True power set of a set is slower than power array of array

I’m trying to create a power set function with only set operations, but it turns out to be much slower than the array version. I wonder why this is the case, and how to make the Set version as fast as the array version.

Thank you ! :slight_smile:

function powerset(x::AbstractArray)   
    result = [[]]
    for elem in x, j in eachindex(result)
        push!(result, [result[j] ; elem])
    end
    result
end

@time powerset([1:17…]);

function powerset(x::AbstractSet)   
    result = Set([Set()])
    for  elem in x, j in result
        union!(result, Set([union(j,elem)]))
    end
    result
end

@time powerset(Set(1:17));

You can profile it to see what’s slow.
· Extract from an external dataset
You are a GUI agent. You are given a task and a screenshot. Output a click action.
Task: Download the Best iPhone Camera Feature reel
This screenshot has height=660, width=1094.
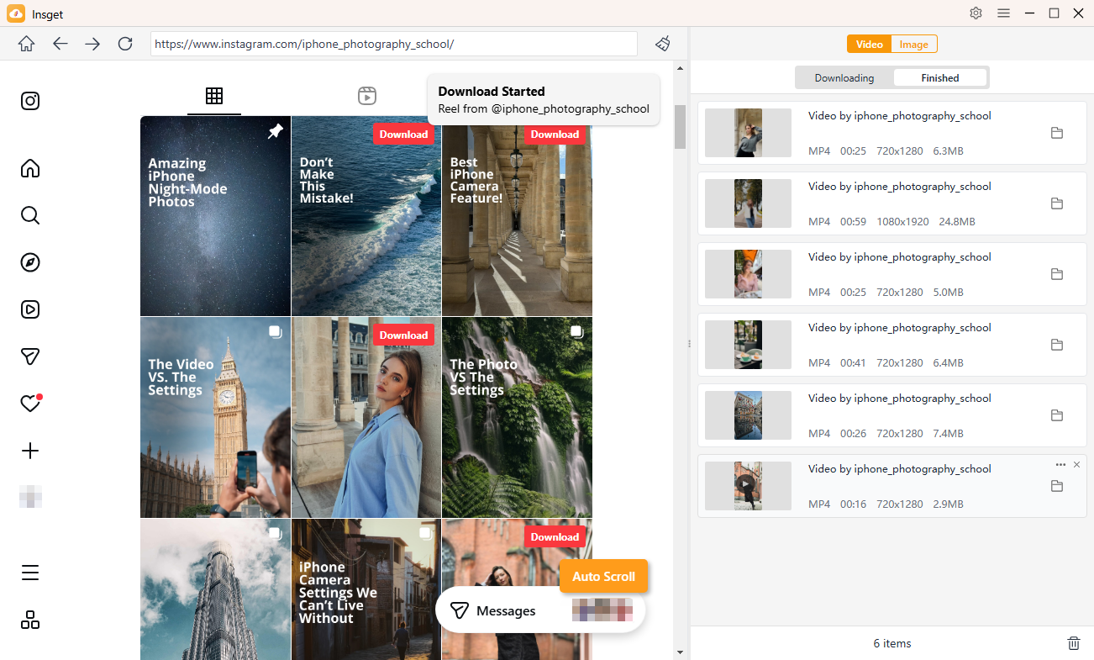(x=555, y=134)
Before looking at the code, I would guess that set union is slower than array concatenation because set union also requires checking for duplicates.

2 Likes

The expensive part is not actually checking for duplicates, but because Set is implemented as a hashmap, each insertion into a set needs to calculate the hash of the item first. Hashing a set is currently O(n), since the overall hash depends on each element of the set. OTOH, appending to an array is amortized to only be O(log(n)). I wonder whether we can use a similar strategy for hashing sets as we do for arrays, where for large arrays we only actually sample O(log(n)) items. That might be worth opening an issue actually.

2 Likes

Wow, thank you for letting me know profile. Looking at the output, there certainly seems to be alot more things going on in the Set version.

A total of 11 snapshots for powerset([1:15...]) while 471 for powerset(Set(1:15))